I made a startling discovery yesterday while perusing the site of “The Green Restaurant Association”. This is a great organization that encourages restaurants to become certified “green”. They look at the processes and materials used in the restaurant making sure the business is energy efficient and using eco friendly products. Usually this means greater expense for the restaurant, so being certified green gives them an opportunity to make their efforts known and perhaps reclaim some of these costs in their pricing. Good idea.
What came as a shock was that this association does not consider tree free tissue products “green” enough to qualify for their members since they are “virgin” and not made from recycled paper. Apparently, only tissue products made from wood pulp based recycled material qualify. Huh? I know these are smart and ecologically passionate folks so I figure there must be a logical disconnect somewhere. I also figure if they feel this way then perhaps a lot of people feel this way also.
Armed with my confusion, I decided to roll up my sleeves and figure out where this notion came from and if perhaps they are correct or not.
Current thought leaders approach
I started by looking at the publications of thought leaders in the environmental world.
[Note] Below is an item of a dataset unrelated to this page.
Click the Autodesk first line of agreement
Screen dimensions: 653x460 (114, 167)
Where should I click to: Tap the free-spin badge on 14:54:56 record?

There are a lot of organizations out there publishing their world view on the tissue product industry and thank goodness for that. I'll reference two. The NRDC focuses their analysis on carbon capture of the end product. SCS Global Services casts a wide net, looking for impacts across a spectrum of environmental issues.
Each organization's analytic approach places recycled feedstock at the top. This choice is flawed (I can state this flatly since, well, it’s my blog). It's easy for recycled feedstock processes to look good next to harvested feedstock sources because the worst part of the processing already occurred and produced the original recycled material. A complete analysis needs to look at the cumulative contribution of past and present processes. An inclusive view of the recycled material stream would drop these processes into the middle of the pack at best. Leaving previous cycles out denies the reality of the feedstock's impact. Recycled materials carry with them their legacy contributions.
Recycled materials would only be thrown away
In this line of thinking, anything you do with used paper is inherently good because it was headed for landfill. This line of reasoning assumes again that there is no environmental cost of creating the original material. Stretching a point to make a point, this is like saying it's fine to purchase baby seal pelts and produce coats because the seals were already dead and there was no sense just throwing away the pelts (OK, this analogy is kind of emotionally loaded and a little unfair but you get my point).
Resource depletion and habitat destruction are as important as carbon capture. Perhaps more important since forests and habitats take hundreds to thousands of years to regenerate fully. If we change our stance from 100% global warming focus to include forest destruction, then bamboo starts looking pretty importance.
Bamboo and land use efficiency
You'll see from the information below that bamboo is 100x more efficient in growing feedstock than trees. 100x ! We can see why this is critically important when we compare the sustainable forest footprint for a feedstock.
The sustainable forest footprint required to supply the entire US with wood pulp feedstock is 3,500 square miles while a bamboo sustainable footprint is 36 square miles (calculation below).
I think this is a big deal. Please tell me you agree.
Alternative feedstocks reduce the need for tree sourced pulp
Filling the supply chain with alternative feedstock products reduces the overall industrial need for trees. The entire personal tissue market is currently based on trees. Introduction of bamboo pulp will supplant tree pulp and drive forest materials to other uses.
I don't think there is a case for "recycle only" tissue products at the exclusion of alternative feedstock products. Habitat and forest environments are too precious. Bamboo addresses this directly.
Today, just 2% of personal tissue products come from recycled tree based sources. This is not a time for exclusionary activism. The environment is complicated. Having a multiplicity of environmental approaches is healthy. Plus, this market needs all the help it can get.
Bamboo background and calculations
I thought I would share a couple of compelling facts about bamboo vs recycled tissue:
* Bamboo and Trees both consume about 10tons of CO2 per acre per year.
* Bamboo creates 35% more Oxygen.
* Farmed trees mature in 40 years while bamboo takes 5 years to mature as a plant and then can grow 90ft every 60 days for 50years.
* In 40 years an acre of trees will produce 36tons of wood.
* In 40 years an acre of bamboo will produce 3500tons of bamboo.
* Bamboo is 97x more efficient than tree production (let's just say 100x).
This is an impressive and important distinction of this plant vs trees.
The often quoted 27,000 trees per day producing toilet paper translates to 57,000 acres per year. A sustainable plot of land for a 40 year growth cycle is 3,560 sq miles.
Since bamboo is renewable every 5 weeks, a 36 sq mile area would suffice.
Sources available upon request (honestly, all this stuff is available on the internet but I do have links if you are interested).